Modern military combatives programs have become a big deal over the last decade. You could almost call it a movement.  Before I started transitioning from the military back in 2007, I was already teaching combatives to military personnel based on the Yudansha Fighting System.  During the many years I spent teaching combatives, as well as teaching my own classes, I have had the great opportunity to train and train alongside all of the US Armed Forces and some Special Forces, and with foreign troops and special forces as well. As a martial arts instructor with a successful traditional martial arts and mixed martial arts academy for many years, here is my assessment and recommendations for our modern military martial arts programs; how to make the military programs more effective systems of learning and training to meet cutting edge, real world demands.

1. Change the Focus

The first thing that needs to be changed about the military martial arts programs is the focus. The Department of Defense as a whole needs to decide what is the purpose of combatives.  Combatives programs have been a part our military since its inception, but when they military started to make official, modern versions of its programs complete with a system of testing that allows for more favorable promotion potential, the focus changed from learning combat enhancing skills to checking the block for belts, promotions and titles.

The current lack of focus within the military combative programs have come from two correctable areas. First, senior and operational leadership in the military generally frowns upon combatives programs due to the frequent injuries and consequent loss of manpower. Second, because senior leadership frowns upon the training, the instructors then water the training down instead of making it safer. Eventually instructors don't teach classes very often, because the senior leadership does not deem training to be safe and/or significantly important enough to allocate time for basic and refresher training.  Training time is trumped by what commanders deem higher priority training on the training calendar. According to one Officer of Marines, "We are supposed to have regularly scheduled training every week, and I have never had one in all of the years I served. ~ Captain USMC.  The bottom line is that combatives training is not important to senior leadership. Some may argue that it is, but if it was, things would have changed a long time ago.
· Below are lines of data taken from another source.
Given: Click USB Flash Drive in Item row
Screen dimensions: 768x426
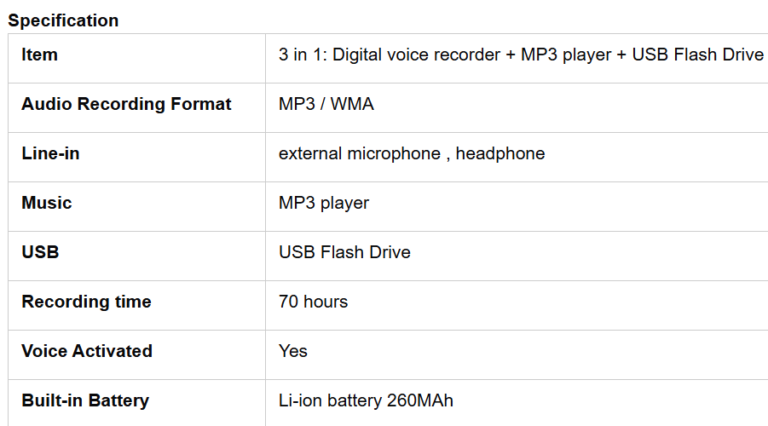Looking at the screenshot, I should coord(697,54).
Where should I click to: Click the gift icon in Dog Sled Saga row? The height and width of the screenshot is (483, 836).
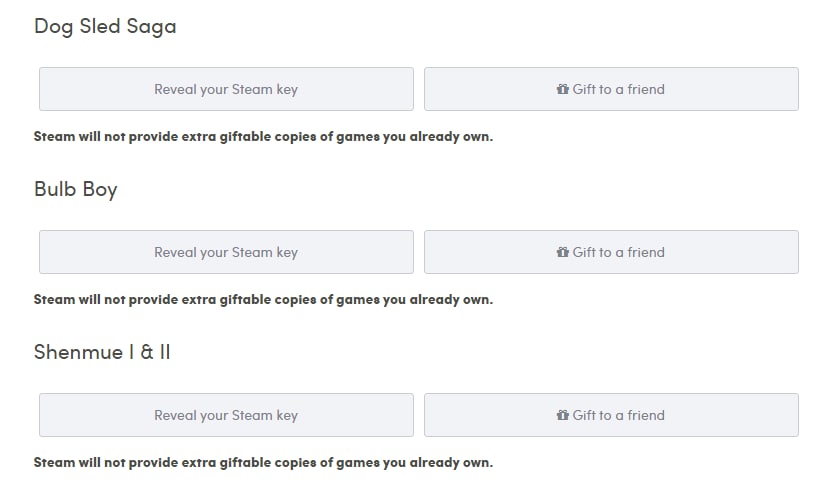[562, 89]
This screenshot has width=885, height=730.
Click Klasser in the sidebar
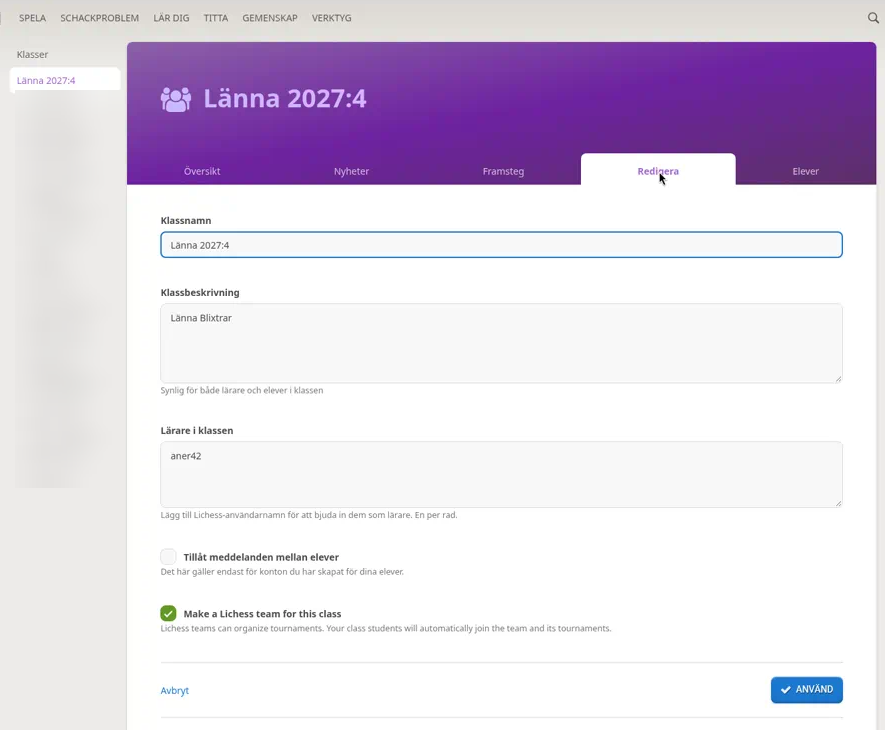click(32, 54)
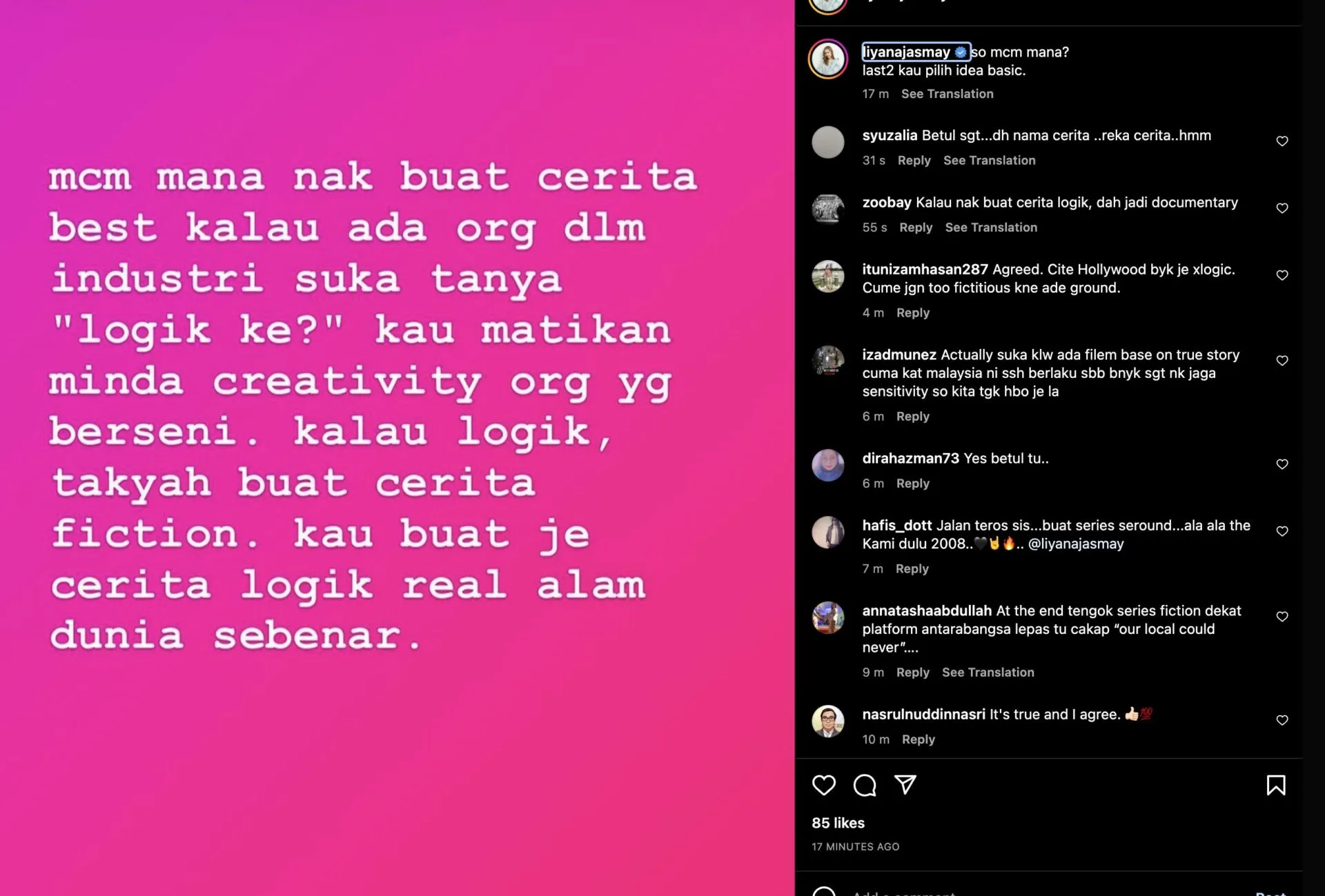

When I interviewed one USMC service member, I was very disturbed to hear that senior leadership has started to take a "senior" level, extremely watered down version of the course. He went deeper into details and said, "When I became an instructor I was approached by a Major on the General's staff who asked me to test the general and his staff. When I told the Major that I would grade everyone by the book, the Major tried to coerce me into giving the General's staff a write off and certification. When I refused, they just found someone else who would do it." ~ Sergeant USMC

2. Train as You Fight

Programs should also be tailored to teach participants to train as they fight. According to one US Soldier, this is not the case at all. "They train us like we are getting ready for a UFC competition, not for combat." ~ Sergeant, US Army. Therein is the problem, the focus has to be shifted to "Train as you Fight."  According to Miyamoto Musashi, the greatest sword duelist in recorded history, "You can only fight how your practice." There are so many variables to combat that programs and instructors should do their best to include variables in the learning environment as well.

For example, if I am teaching knife training for self-defense on the streets of the inner city, that completely differs from teaching people how to fight a well trained military member in a foreign country. What happens when  the enemy has on body armor just like the US military? That presents a problem in any sort of fighting because kicks and punches to a metal helmet, or stabs to the chest when the person is wearing body armor will make hand-to-hand combat just a bit more complicated. People have to be trained to recognize these differences in their environments and be able to immediately and decisively change their tactics. Some people may think this is instinctive, but I have found that even instincts are basic building blocks to be honed.

Let's expound on this point just a bit more. Generally, combative is conducted on a flat surface, Why do we have people always train on a flat surface? What about training on the side of a hill,  in the sand or on wet tile and grass where footing is unsure? What about training with unconventional weapons? Currently these are called unconventional weapons, but in fact they are very conventional. There major groups of weapons that have certain characters of usefulness and "everyday"objects will fit into these major groups.

I remember in my martial arts academy, which is composed of at least 90% US service members, taking out a knife to demonstrate a training drill. I began to speak to students about how it was important to train every aspect of martial arts, not just certain things for competition. We have to be well rounded, I said. From there I asked everyone to simply block my knife attack. I went down the line, one by one, and did a basic front stab with a rubber knife and successfully stabbed 19 out of the 20 students who were there that day with one blow.  From there, their eyes were opened to what martial arts is really all about; being well rounded.

3. Increase Safety

Safety is paramount to any great martial arts program. As a business man who runs a martial arts academy for a living, I can tell you that unsafe training leads to going out of business, and in the case of military leaders, a disinterest in combative programs as a whole.  In my world, I would go out of business not because students would sue me, but because they can't train if they are hurt and therefore we lose money. In the military, commanders are more worried about manpower. For every service member that is hurt, that is one less person that can deploy to harm's way to defend freedom. For every service member that is hurt doing combatives training, that is one more log in the fire of degenerative combatives programs.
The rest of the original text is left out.